▸ Exercise details: Transcribe the material verbatim, starting at its first line and stopping once the line containing "Given: Expand the More menu" has been given; no picture should appear.
════
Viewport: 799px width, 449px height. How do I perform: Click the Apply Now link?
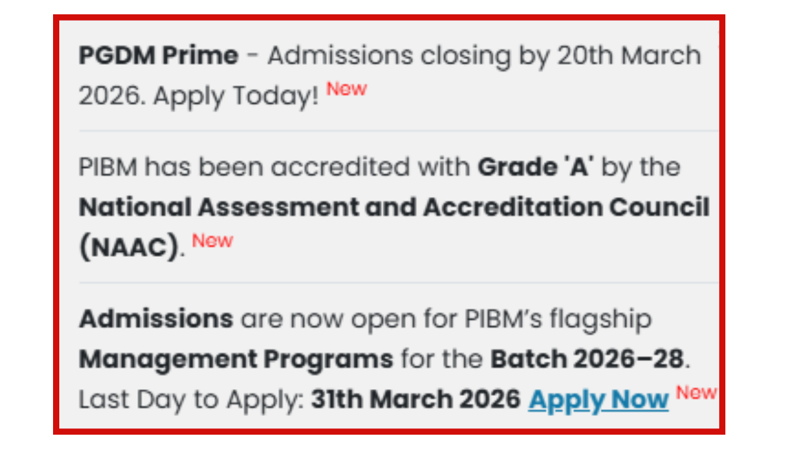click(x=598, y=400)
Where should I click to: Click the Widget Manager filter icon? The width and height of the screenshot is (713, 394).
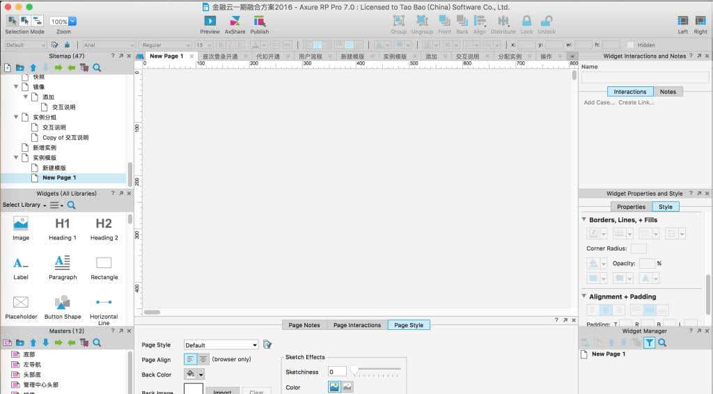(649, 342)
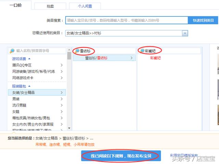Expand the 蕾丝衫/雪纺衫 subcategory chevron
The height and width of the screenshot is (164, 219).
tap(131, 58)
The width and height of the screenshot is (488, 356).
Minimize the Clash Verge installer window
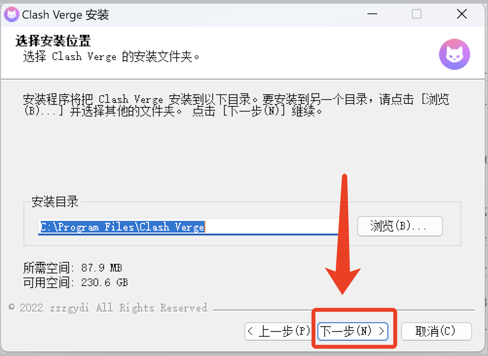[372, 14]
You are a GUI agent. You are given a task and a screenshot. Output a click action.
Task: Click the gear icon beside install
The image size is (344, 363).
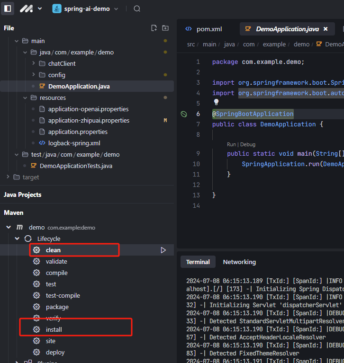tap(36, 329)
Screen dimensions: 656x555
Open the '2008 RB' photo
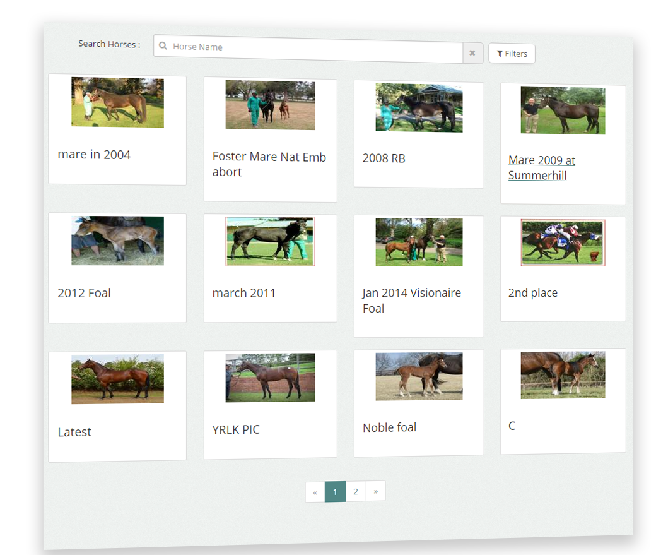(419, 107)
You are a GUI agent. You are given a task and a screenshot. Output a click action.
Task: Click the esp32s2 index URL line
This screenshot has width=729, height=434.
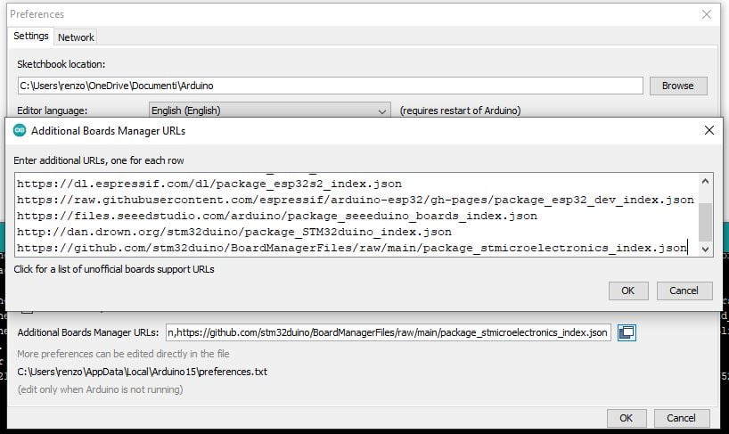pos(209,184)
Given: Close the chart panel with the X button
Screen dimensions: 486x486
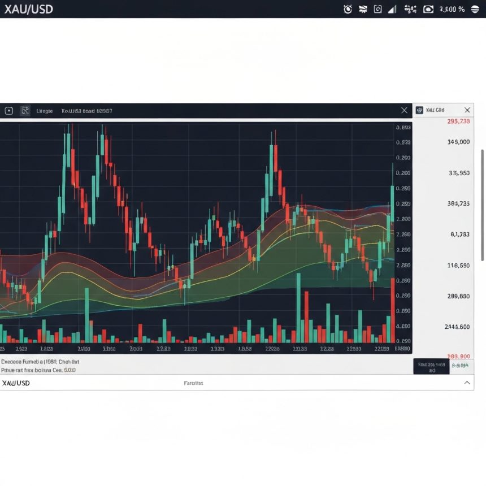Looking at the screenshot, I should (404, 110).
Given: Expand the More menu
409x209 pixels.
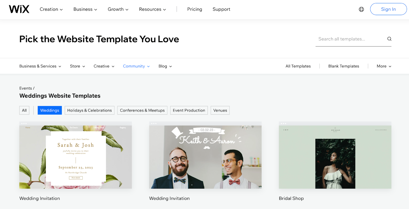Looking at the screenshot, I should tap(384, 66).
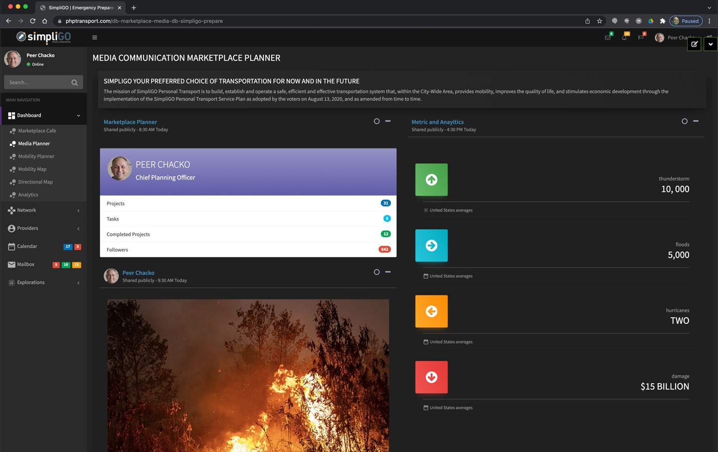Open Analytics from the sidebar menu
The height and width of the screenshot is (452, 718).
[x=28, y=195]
════
▸ Result of the exercise:
Viewport: 799px width, 449px height. How do I perform: Click the Apply Now link?
click(x=598, y=400)
Where should I click to: Click the Widget Manager filter icon? The width and height of the screenshot is (713, 394).
(649, 342)
Expand the 蕾丝衫/雪纺衫 subcategory chevron
The height and width of the screenshot is (164, 219).
tap(131, 58)
The width and height of the screenshot is (488, 356).
Minimize the Clash Verge installer window
[372, 14]
You are a GUI agent. You are given a task and a screenshot. Output a click action.
Task: Click the gear icon beside install
The image size is (344, 363).
tap(36, 329)
Screen dimensions: 656x555
Open the '2008 RB' photo
(419, 107)
You are a GUI agent. You are given a task and a screenshot. Output a click action.
Task: Click the esp32s2 index URL line
This screenshot has width=729, height=434.
pos(209,184)
Given: Close the chart panel with the X button
Screen dimensions: 486x486
Looking at the screenshot, I should (404, 110).
Given: Expand the More menu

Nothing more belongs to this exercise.